Escribir desde la tristeza
Muchas veces comencé un texto como una manera de hablar conmigo misma, deseaba contarme una historia necesaria por alguna razón, o simplemente llenarme de ideas, de emociones. La escritura me ha acompañado a lo largo de mi vida, en días difíciles, en momentos memorables, en situaciones casi imposibles.
Hace poco platicaba con una amiga que también es escritora, en realidad caminábamos juntas, en un pequeño trayecto sobre las calles de nuestra ciudad, un sitio árido, que en las noches por lo regular tiene un clima fresco y agradable; algunas vías son muy viejas, los adoquines nos recuerdan el sonido de tacones, carrozas, andares de otros tiempos: parece que no pasaron los años, como en muchas de las ciudades de México que todavía conservan el pasado, la historia en sus barrios.
En ese ambiente, bajo un cielo oscuro con muy pocas estrellas, me sentí de pronto aturdida por mis circunstancias, por los momentos arduos que he tenido que enfrentar últimamente, por las ganas que tengo siempre de evadir una sensación de tristeza en el aire. Le dije que no puedo con el peso de todo, que por más que trato de aligerarme la realidad, a veces resulta inútil intentarlo.
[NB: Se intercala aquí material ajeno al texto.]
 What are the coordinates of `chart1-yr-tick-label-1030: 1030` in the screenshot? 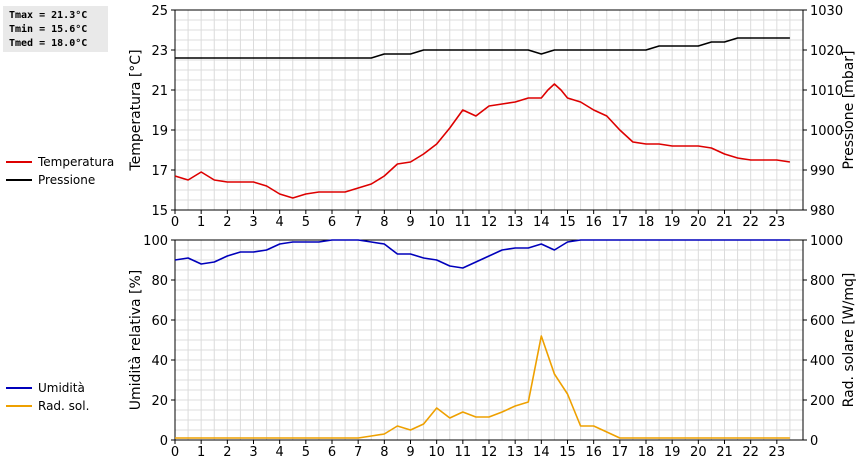 It's located at (826, 12). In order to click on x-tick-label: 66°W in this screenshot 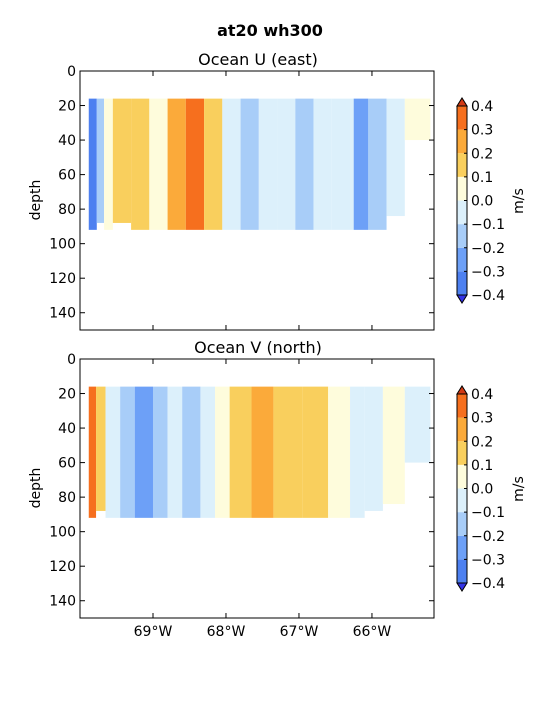, I will do `click(372, 632)`. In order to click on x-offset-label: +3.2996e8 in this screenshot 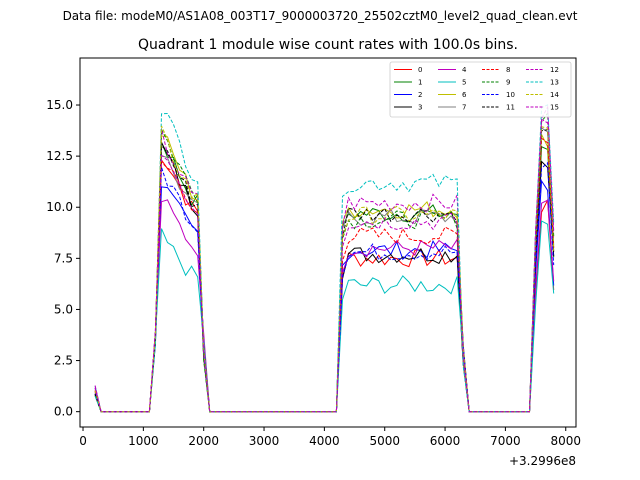, I will do `click(542, 461)`.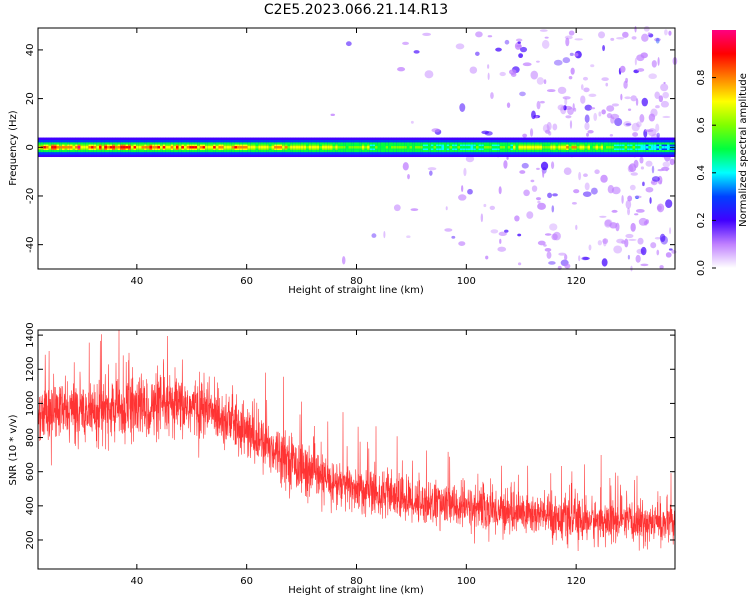 The height and width of the screenshot is (604, 750). What do you see at coordinates (466, 282) in the screenshot?
I see `x-tick-label: 100` at bounding box center [466, 282].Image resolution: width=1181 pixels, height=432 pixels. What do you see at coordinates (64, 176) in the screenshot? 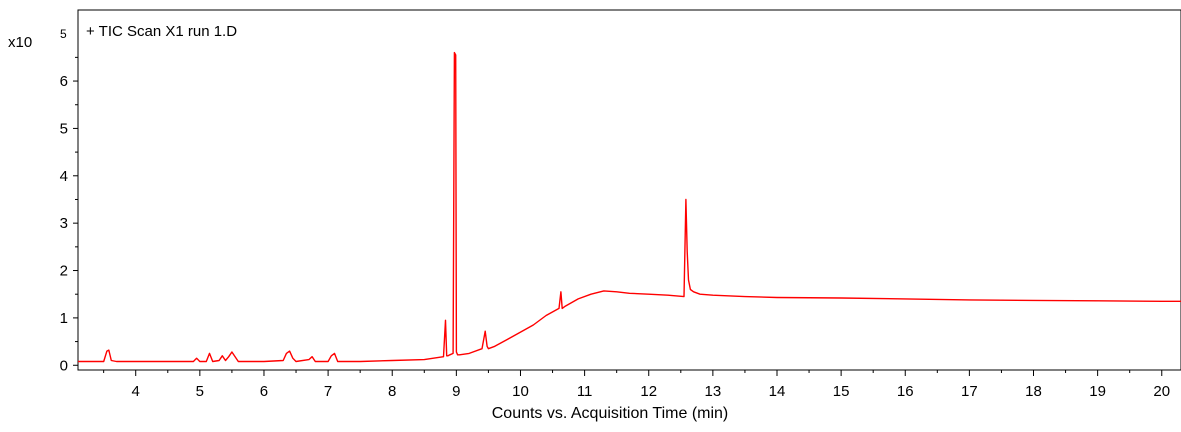
I see `y-tick-label: 4` at bounding box center [64, 176].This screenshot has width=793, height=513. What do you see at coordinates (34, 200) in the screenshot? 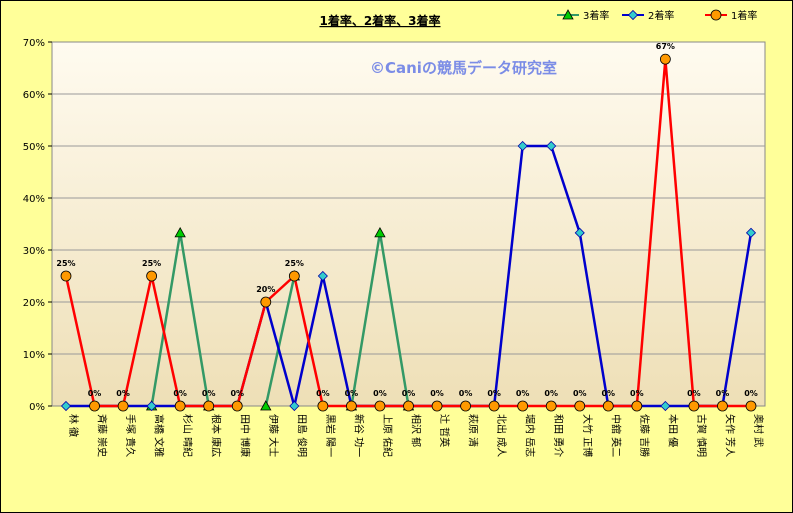
I see `y-tick-label: 40%` at bounding box center [34, 200].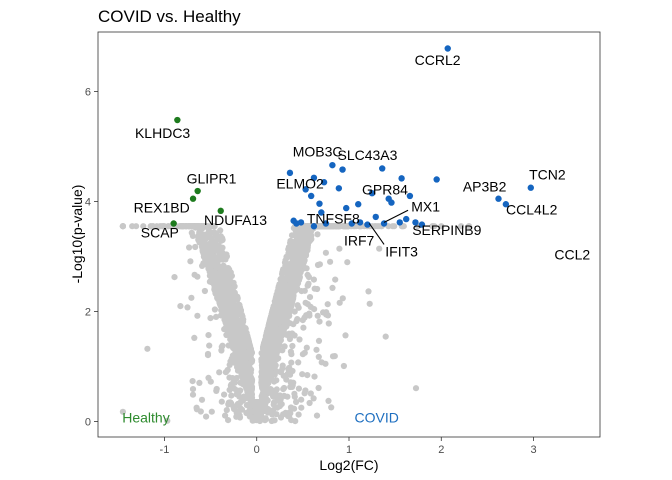 This screenshot has height=480, width=672. What do you see at coordinates (260, 418) in the screenshot?
I see `group-labels: Healthy COVID` at bounding box center [260, 418].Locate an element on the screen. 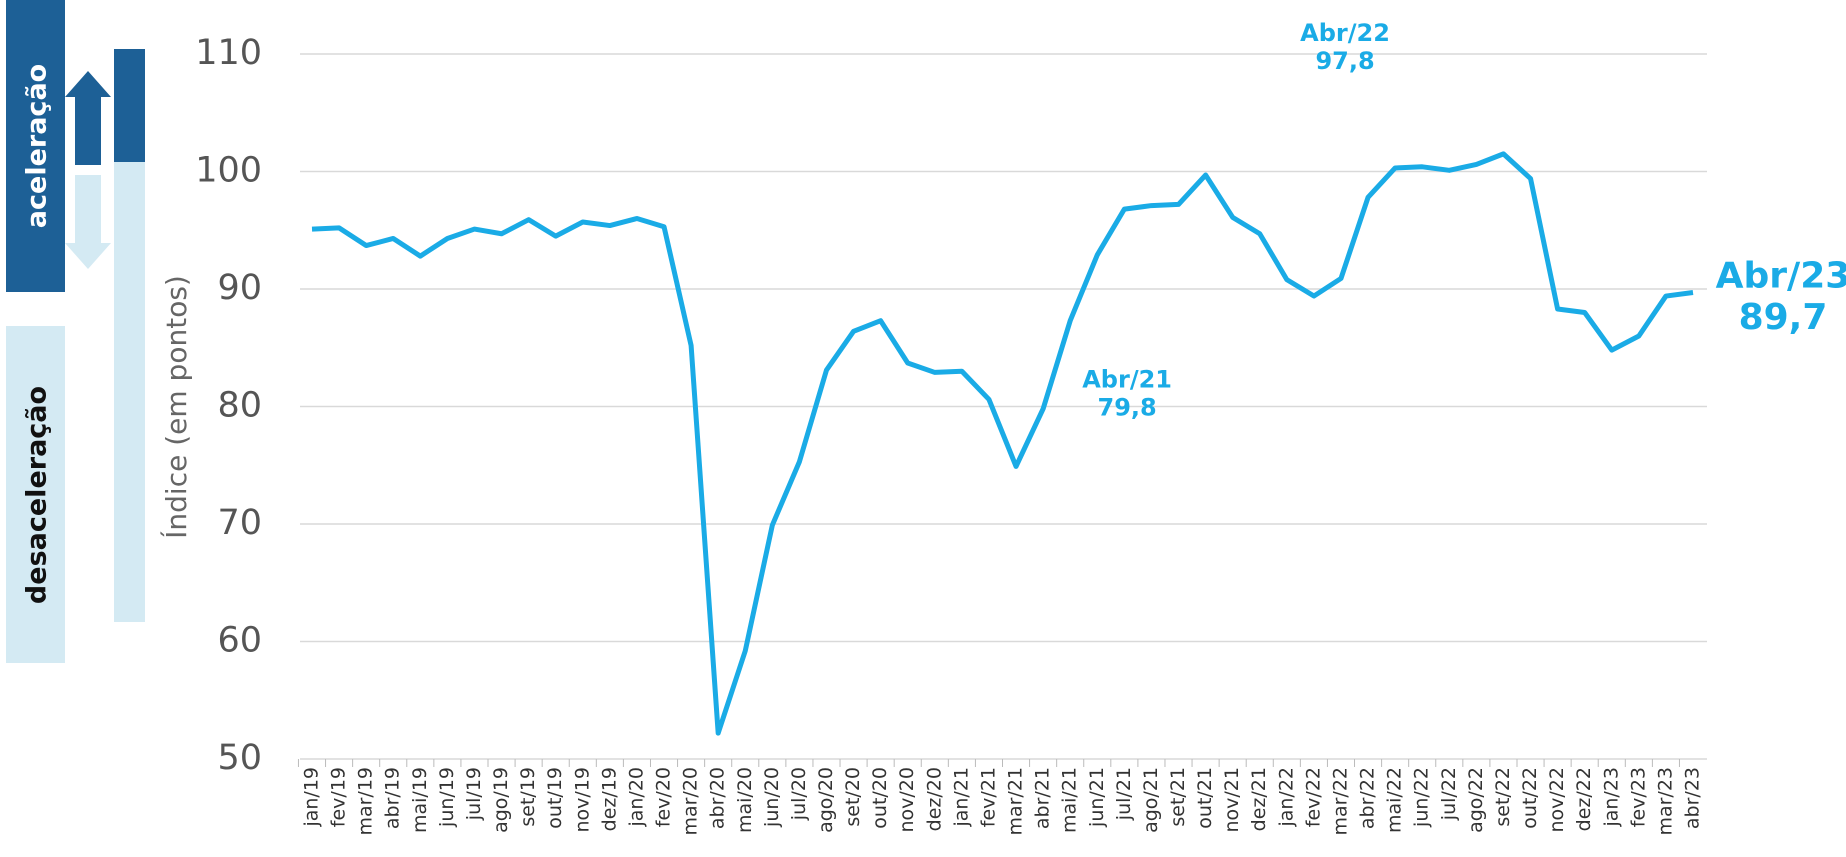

Ella me sorprendió muchísimo con sus palabras, las entiendo, las conozco, es más hasta sé de ese sentimiento. Dijo algo que me parece cierto y pesado, como esas rocas que van a dar a una laguna quitándole la estabilidad a sus aguas: yo necesito estar triste para poder escribir.
Parece, en mi caso, que la tristeza me arrebata las palabras, pero pasa algo extraordinario: la poesía permanece entre las hojas, entre las cosas que leo, lo que miro, las calles en las que pienso, las sonrisas de las personas que amo.
Le dije a mi amiga que a mí no me importa el estado de ánimo en que me encuentre, porque para mí escribir es necesario, es la forma en la que mi mente puede ordenarse, describir los mundos, los planos, las aristas, las vidas.
Cuando escribo vivo dos veces, existo, soy, explico o más bien, trato de explicarme a mí misma todo cuando sucede. Al escribir recreo el entorno, asimilo la verdad, encuentro la línea que preciso para enviar un mensaje, trato de que sea lo más claro posible. Creo en el poder de las palabras para sanar, para aliviar, para acercarnos a otras personas, creo en el poder del lenguaje escrito como una forma de acompañamiento.
Me hacen falta las palabras que vienen de la esperanza, del amor, creo que esas nunca estarán de más. Me hacen falta las que me permiten soñar y seguir.
Entiendo y comparto la idea de que necesitamos estar tristes para escribir, pero nunca será necesario ser personas tristes para hacerlo. Hay que darle su justo momento a las emociones, sin quitar la energía de nuestra existencia, el impulso, la alegría, esas risas tan sonoras, tan claras.
Escribir con una sombra sobre nosotros todo el tiempo, nos dejará sin la radiación necesaria, una densa oscuridad arruina la percepción. Escribir desde nuestra propia novela, con altibajos. Escribir cuando estamos pasando por la carrera más agotadora, pero también cuando todo es disfrute, alegría y fiesta, hacerlo en el mismo texto es posible, le da cuerpo, le otorga ritmo, le da calidad y llega a más personas que al igual que una, tratan de encontrar en la literatura el asombro, el espejo.
Si hacemos caso de los versos del poema Primer preaviso de Ana Ajmátova, cuando dice:
¿Qué tenemos nosotros qué ver[1]
con que todo quede a polvo reducido,
sobre cuántos precipicios canté
y en cuántos espejos he vivido?
Mirémonos en esas claras superficies, que estar tristes no solamente nos lleve a escribir o a leer, que también nos ayude a contemplar nuestra propia naturaleza, nuestras ruinas, nuestros cimientos, los ojos al precipicio.
[1]Página 43. Réquiem y otros poemas de Ana Ajmátova, Mitos Poesía de Editorial Mondadori 1998, España.